### What to do
(a) In the snoRNA text, which region of the 25S rRNA base-pairs with the region flanking box D of snR75?
(b) In the snoRNA text, why did the snR4 interactions receive a reduced score?
(c) In the snoRNA text, rewrite the part that opens with the words containing "Base-pairing was detected" and closes with "and its target.", changing "stabilize" to "strengthen".

### Extract provided
*** Block opens ***
Base-pairing was detected between the region flanking box D of snR75 (nucleotides 64–73) and the 25S rRNA (nucleotides 2,307–2,316). This is in close proximity to the known 25S methylation site at G2288, which is directed by the snR75 box D′ element. The novel base-pairing does not itself guide methylation, but it might stabilize the interaction between the box D′-associated guide and its target.

Yeast snR4 is an “orphan” snoRNA without known targets. None of the snR4 interactions were reproducibly found in all experiments (reducing the score). However, the Nop56 dataset included 146 snR4-5S rRNA chimeras, indicative of a perfect 11-nt stem formed between snR4 (nucleotides 155–165) and 5S (nucleotides 22–32) (Fig. S1), whereas the Nop1 dataset suggested a stem between snR4 (nucelotides 175–186) and 25S rRNA (nucleotides 1,866–1,878).

To validate the potential novel interactions, we analyzed the binding of U14 and snR4 to ribosomal RNA by native gel electrophoresis. Following deproteinization under conditions that retain RNA base-pairing, slow migrating bands were observed for U14 (Fig. S1). These were lost following heat denaturation at 95 °C before electrophoresis, consistent with the proposed interaction with the 27S pre-rRNA. snR4 migrated as three major bands, with mobilities consistent with the presence of free snR4 plus snR4-5S and snR4-27S complexes that were lost from heat-denatured samples (Fig. S1). Thus, native electrophoresis supported the novel interactions inferred from cross-linking, ligation, and sequencing of hybrids (CLASH) data analysis.
*** Block closes ***
Stored data
*** Block opens ***
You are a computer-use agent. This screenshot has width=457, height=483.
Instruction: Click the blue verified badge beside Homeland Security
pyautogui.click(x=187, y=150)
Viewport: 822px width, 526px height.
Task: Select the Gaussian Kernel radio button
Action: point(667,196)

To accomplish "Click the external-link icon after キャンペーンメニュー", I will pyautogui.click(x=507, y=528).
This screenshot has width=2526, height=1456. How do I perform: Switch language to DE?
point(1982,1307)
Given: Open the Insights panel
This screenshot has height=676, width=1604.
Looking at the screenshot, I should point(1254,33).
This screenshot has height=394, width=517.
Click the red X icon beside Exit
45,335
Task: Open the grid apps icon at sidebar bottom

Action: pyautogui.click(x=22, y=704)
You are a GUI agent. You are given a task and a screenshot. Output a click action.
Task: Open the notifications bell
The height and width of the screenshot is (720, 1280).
*** Block closes ***
### Answers in order
(a) Nucleotides 2,307–2,316 of the 25S rRNA.

(b) None of the snR4 interactions were reproducibly found in all experiments, which reduced the score.

(c)
Base-pairing was detected between the region flanking box D of snR75 (nucleotides 64–73) and the 25S rRNA (nucleotides 2,307–2,316). This is in close proximity to the known 25S methylation site at G2288, which is directed by the snR75 box D′ element. The novel base-pairing does not itself guide methylation, but it might strengthen the interaction between the box D′-associated guide and its target.